Per capirci, quindi, prima dell’attuale A340 avevamo un A319 che si era deciso di vendere già sotto il governo Letta. Quindi, senza A319, se si chiudesse il contratto per l’A340 (che non è ancora chiaro quanto costerebbe di penali) dovremmo in qualche modo trovare soluzioni alternative per quelli che sono i voli istituzionali. – EDIT l’A319 è ancora nostro, le aste per venderlo sono andate deserte come ci ha segnalato un lettore, ne abbiamo ben 3 (i 3 A319 (MM 62174, 62209 e 62243, rispettivamente di 18, 15 e 12 anni) sono ancora in carico all’Aeronautica Militare in quanto le aste per l’alienazione sono sempre andate deserte.)-  Costi? Non ne parla nessuno.
La ragione del dismettere il vecchio A319 era principalmente una: era un aereo per voli a media tratta, costretto a lunghe soste per fare rifornimento per voli oceanici. Anche altri governi hanno optato per l’A340, proprio per evitare quelle soste. Nei vari post che si lamentano delle dimensioni dell’aereo scelto dal governo una delle cose che leggo spesso è che si trattava di un aereo troppo grande, visto che lo staff del PdC è composto da un massimo di quaranta persone al seguito. Ma evidentemente nessuno ha ben chiaro che l’aereo di Stato, quando vola, porta al seguito oltre allo staff anche i giornalisti che vogliano seguire le missioni del Governo. I trecento posti a bordo hanno tariffe prestabilite, pagate dalle testate che hanno giornalisti accreditati per viaggiare con il PdC.

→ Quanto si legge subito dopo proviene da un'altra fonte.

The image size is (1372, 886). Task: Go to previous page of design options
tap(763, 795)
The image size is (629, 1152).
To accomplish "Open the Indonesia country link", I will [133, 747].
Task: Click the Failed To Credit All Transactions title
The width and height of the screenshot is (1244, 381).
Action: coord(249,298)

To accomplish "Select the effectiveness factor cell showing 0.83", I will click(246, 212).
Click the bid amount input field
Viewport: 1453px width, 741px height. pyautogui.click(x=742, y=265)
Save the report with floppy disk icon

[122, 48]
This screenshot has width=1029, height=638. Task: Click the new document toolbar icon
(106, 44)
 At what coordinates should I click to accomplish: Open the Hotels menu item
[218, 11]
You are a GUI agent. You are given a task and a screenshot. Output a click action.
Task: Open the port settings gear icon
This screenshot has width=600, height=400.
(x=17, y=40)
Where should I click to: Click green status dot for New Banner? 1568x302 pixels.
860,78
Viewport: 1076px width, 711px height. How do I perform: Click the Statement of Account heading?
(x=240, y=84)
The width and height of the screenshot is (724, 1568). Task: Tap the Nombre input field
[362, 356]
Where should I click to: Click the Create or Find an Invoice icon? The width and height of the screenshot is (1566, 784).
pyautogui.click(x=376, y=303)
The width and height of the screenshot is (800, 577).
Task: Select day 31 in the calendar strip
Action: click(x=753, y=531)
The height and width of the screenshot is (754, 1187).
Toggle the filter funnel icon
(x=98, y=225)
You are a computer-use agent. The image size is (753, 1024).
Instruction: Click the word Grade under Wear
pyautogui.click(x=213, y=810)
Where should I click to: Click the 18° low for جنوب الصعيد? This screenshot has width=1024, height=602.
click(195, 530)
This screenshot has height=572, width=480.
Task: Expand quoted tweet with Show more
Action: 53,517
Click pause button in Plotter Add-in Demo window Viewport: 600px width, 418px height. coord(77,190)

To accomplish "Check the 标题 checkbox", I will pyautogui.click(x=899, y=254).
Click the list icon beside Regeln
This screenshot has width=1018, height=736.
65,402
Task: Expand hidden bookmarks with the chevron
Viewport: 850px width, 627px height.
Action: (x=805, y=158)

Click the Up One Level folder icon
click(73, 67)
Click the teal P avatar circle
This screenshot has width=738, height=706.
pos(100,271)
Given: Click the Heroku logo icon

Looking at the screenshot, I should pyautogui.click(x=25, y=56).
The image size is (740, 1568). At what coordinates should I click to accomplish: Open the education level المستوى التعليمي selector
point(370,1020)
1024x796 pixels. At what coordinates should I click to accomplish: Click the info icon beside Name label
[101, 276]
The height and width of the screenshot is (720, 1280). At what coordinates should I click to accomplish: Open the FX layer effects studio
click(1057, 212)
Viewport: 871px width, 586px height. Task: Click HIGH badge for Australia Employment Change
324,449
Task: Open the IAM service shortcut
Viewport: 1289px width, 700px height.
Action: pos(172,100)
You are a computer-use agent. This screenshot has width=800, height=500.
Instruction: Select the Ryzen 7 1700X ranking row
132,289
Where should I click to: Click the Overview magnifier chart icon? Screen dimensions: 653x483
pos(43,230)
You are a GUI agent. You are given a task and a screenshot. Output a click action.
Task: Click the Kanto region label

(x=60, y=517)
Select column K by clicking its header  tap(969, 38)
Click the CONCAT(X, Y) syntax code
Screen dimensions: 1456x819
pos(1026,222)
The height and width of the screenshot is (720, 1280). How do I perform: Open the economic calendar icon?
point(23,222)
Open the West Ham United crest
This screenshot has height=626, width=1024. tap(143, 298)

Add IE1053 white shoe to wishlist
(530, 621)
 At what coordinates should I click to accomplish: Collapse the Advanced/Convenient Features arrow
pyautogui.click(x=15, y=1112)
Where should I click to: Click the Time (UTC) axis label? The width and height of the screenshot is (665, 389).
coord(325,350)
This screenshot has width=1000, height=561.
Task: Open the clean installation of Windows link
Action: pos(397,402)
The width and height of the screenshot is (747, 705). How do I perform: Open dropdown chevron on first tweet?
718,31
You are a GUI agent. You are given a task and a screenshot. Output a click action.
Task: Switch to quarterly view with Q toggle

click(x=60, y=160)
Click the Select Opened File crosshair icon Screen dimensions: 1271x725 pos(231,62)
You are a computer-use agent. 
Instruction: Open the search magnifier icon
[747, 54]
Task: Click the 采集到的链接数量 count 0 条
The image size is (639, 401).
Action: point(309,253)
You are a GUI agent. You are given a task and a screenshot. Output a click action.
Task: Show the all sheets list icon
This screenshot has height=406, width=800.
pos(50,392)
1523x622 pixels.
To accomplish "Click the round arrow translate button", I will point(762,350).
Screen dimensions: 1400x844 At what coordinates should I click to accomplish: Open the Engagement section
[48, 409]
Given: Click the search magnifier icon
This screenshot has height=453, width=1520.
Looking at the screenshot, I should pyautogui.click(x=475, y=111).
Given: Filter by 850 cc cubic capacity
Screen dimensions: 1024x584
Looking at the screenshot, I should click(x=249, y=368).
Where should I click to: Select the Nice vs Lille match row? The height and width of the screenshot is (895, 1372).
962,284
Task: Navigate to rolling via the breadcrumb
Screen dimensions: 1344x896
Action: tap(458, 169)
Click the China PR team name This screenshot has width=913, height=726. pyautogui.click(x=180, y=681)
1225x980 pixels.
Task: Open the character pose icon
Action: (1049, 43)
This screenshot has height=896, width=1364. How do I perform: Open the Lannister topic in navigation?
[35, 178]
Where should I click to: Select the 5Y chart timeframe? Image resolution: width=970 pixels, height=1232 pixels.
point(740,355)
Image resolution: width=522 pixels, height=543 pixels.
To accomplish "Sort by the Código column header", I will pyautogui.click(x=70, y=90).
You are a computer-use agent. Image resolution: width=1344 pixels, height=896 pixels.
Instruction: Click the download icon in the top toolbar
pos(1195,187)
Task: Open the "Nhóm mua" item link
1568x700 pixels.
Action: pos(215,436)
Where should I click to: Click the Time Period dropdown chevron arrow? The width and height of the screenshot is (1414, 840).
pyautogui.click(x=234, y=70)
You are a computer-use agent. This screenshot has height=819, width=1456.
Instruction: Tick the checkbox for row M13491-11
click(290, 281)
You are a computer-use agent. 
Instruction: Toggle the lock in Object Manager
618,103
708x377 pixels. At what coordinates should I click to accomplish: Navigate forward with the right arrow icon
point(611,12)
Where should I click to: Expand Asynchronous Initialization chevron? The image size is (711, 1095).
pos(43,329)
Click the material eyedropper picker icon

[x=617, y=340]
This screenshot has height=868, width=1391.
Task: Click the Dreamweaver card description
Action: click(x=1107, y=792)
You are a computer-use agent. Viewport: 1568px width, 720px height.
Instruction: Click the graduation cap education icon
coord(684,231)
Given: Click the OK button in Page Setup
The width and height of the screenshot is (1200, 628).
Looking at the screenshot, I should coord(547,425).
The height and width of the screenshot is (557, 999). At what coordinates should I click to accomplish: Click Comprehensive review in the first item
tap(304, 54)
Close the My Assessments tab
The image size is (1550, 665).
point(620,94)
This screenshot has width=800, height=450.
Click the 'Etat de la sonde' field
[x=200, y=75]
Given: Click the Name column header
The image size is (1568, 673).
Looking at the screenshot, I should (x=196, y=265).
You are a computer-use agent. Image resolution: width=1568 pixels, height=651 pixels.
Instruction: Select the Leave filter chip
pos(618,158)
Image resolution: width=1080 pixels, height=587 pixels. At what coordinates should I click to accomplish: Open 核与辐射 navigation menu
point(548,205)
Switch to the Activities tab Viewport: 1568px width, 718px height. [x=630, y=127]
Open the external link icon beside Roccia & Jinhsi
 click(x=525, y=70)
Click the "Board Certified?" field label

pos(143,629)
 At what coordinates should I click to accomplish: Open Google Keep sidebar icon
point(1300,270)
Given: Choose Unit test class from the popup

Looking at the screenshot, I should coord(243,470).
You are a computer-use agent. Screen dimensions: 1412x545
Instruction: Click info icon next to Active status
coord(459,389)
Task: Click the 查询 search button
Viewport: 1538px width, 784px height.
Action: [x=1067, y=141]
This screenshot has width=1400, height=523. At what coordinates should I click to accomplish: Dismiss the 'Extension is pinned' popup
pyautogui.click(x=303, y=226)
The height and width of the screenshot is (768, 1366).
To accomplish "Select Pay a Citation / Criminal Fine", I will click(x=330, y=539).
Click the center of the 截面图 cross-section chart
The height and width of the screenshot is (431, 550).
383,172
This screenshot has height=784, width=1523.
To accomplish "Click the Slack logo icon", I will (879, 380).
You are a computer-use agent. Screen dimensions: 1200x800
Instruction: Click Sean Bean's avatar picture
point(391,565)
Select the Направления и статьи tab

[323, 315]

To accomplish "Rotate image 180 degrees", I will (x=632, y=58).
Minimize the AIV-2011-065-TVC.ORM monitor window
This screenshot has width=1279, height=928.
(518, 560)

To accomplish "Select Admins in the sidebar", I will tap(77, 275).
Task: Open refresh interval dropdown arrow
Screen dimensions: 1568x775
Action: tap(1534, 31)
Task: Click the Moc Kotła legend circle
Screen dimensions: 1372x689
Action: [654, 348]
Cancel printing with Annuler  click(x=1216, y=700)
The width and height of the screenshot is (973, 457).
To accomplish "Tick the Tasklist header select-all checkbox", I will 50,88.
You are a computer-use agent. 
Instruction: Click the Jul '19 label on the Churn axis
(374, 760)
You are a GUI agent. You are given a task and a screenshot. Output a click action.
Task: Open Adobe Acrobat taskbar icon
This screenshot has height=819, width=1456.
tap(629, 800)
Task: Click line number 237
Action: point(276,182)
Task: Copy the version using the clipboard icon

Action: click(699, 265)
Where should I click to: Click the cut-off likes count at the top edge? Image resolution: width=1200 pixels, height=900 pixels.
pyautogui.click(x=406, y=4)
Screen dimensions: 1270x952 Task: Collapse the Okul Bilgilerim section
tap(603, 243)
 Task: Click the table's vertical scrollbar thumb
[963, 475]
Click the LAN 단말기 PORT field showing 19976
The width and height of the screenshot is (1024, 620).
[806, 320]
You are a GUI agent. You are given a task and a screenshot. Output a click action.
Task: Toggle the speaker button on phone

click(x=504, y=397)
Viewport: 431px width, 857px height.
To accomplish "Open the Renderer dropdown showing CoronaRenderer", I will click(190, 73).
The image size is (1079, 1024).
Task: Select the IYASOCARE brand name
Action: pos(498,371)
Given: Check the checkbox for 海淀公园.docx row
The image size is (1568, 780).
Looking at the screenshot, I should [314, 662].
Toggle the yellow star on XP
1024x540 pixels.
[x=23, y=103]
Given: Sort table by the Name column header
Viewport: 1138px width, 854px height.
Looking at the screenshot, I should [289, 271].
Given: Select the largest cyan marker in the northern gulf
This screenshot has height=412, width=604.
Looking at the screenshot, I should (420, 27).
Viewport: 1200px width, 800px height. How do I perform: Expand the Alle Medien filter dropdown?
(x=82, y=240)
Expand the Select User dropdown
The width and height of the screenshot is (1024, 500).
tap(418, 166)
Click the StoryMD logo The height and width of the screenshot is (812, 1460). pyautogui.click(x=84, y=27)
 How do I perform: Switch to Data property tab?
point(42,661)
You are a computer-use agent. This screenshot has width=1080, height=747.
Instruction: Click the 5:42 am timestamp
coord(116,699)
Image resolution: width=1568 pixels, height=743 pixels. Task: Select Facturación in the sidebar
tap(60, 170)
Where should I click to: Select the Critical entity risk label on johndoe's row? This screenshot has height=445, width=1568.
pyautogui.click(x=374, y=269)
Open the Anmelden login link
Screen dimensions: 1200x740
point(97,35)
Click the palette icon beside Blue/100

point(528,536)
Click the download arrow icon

Tanti sembrano convinti che un Presidente del Consiglio possa in totale autonomia scegliere le cose da fare, come quella di acquistare un aereo, ma ovviamente in una democrazia le cose non stanno così. L’autorizzazione a spese di quel genere viene dal Governo, che evidentemente aveva ritenuto sensato l’acquisto dell’A340-500.
Non sono qui a difendere la spesa, sia chiaro, basta una veloce ricerca in rete per concordare che il costo di quel leasing (se confermato) sia spropositato rispetto al valore attuale dell’aereo. Ma non era così quando fu scelto di procedere al contratto con Ethiad Airlines (contratto fatto quando sembrava che Ethiad fosse sul punto di rilevare Alitalia).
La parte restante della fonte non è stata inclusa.